__Task brief__: Give back the full data, unchanged and complete.

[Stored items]
════
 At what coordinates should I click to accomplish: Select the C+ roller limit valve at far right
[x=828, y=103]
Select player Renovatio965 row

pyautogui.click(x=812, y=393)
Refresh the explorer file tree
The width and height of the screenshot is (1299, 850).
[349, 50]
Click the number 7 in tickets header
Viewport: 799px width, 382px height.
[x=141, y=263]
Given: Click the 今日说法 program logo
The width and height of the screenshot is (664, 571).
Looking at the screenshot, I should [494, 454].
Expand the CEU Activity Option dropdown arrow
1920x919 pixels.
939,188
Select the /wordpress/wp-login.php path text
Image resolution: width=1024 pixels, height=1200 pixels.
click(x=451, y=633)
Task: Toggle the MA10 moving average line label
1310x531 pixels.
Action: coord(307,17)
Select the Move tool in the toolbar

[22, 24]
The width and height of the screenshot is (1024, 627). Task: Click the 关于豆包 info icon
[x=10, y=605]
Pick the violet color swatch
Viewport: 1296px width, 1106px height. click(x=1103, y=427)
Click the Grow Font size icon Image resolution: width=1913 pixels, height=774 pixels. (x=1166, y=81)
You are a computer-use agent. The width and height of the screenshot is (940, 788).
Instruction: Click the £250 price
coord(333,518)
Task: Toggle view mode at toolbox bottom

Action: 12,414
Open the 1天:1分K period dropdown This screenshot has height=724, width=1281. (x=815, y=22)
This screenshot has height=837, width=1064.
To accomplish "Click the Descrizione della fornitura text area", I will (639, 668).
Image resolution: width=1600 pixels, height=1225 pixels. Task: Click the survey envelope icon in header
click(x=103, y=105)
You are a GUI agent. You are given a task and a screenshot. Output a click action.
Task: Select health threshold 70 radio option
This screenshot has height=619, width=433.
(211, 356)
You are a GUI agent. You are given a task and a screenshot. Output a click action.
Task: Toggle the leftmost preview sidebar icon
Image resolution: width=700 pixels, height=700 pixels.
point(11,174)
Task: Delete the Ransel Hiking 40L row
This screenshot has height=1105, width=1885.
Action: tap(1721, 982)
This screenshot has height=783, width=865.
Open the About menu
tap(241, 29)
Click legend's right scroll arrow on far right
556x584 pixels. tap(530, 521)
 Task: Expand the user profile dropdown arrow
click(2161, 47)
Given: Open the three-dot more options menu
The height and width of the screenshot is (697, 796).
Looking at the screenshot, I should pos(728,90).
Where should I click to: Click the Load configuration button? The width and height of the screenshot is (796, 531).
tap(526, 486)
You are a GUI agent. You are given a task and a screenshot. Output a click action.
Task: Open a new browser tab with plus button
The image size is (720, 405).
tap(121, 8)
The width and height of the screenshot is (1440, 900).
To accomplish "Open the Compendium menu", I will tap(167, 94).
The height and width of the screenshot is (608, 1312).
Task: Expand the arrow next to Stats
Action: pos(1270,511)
════
__Response to this exercise__:
 At what coordinates should I click to accomplish: Select the C+ roller limit valve at far right
[x=828, y=103]
Select player Renovatio965 row

pyautogui.click(x=812, y=393)
Refresh the explorer file tree
The width and height of the screenshot is (1299, 850).
[349, 50]
Click the number 7 in tickets header
Viewport: 799px width, 382px height.
[x=141, y=263]
Given: Click the 今日说法 program logo
The width and height of the screenshot is (664, 571).
Looking at the screenshot, I should [494, 454].
Expand the CEU Activity Option dropdown arrow
1920x919 pixels.
939,188
Select the /wordpress/wp-login.php path text
Image resolution: width=1024 pixels, height=1200 pixels.
click(x=451, y=633)
Task: Toggle the MA10 moving average line label
1310x531 pixels.
Action: coord(307,17)
Select the Move tool in the toolbar

[22, 24]
The width and height of the screenshot is (1024, 627). Task: Click the 关于豆包 info icon
[x=10, y=605]
Pick the violet color swatch
Viewport: 1296px width, 1106px height. click(x=1103, y=427)
Click the Grow Font size icon Image resolution: width=1913 pixels, height=774 pixels. (x=1166, y=81)
You are a computer-use agent. The width and height of the screenshot is (940, 788).
Instruction: Click the £250 price
coord(333,518)
Task: Toggle view mode at toolbox bottom

Action: 12,414
Open the 1天:1分K period dropdown This screenshot has height=724, width=1281. (x=815, y=22)
This screenshot has height=837, width=1064.
To accomplish "Click the Descrizione della fornitura text area", I will (639, 668).
Image resolution: width=1600 pixels, height=1225 pixels. Task: Click the survey envelope icon in header
click(x=103, y=105)
You are a GUI agent. You are given a task and a screenshot. Output a click action.
Task: Select health threshold 70 radio option
This screenshot has height=619, width=433.
(211, 356)
You are a GUI agent. You are given a task and a screenshot. Output a click action.
Task: Toggle the leftmost preview sidebar icon
Image resolution: width=700 pixels, height=700 pixels.
point(11,174)
Task: Delete the Ransel Hiking 40L row
This screenshot has height=1105, width=1885.
Action: tap(1721, 982)
This screenshot has height=783, width=865.
Open the About menu
tap(241, 29)
Click legend's right scroll arrow on far right
556x584 pixels. tap(530, 521)
 Task: Expand the user profile dropdown arrow
click(2161, 47)
Given: Open the three-dot more options menu
The height and width of the screenshot is (697, 796).
Looking at the screenshot, I should pos(728,90).
Where should I click to: Click the Load configuration button? The width and height of the screenshot is (796, 531).
tap(526, 486)
You are a GUI agent. You are given a task and a screenshot. Output a click action.
Task: Open a new browser tab with plus button
The image size is (720, 405).
tap(121, 8)
The width and height of the screenshot is (1440, 900).
To accomplish "Open the Compendium menu", I will tap(167, 94).
The height and width of the screenshot is (608, 1312).
Task: Expand the arrow next to Stats
Action: pos(1270,511)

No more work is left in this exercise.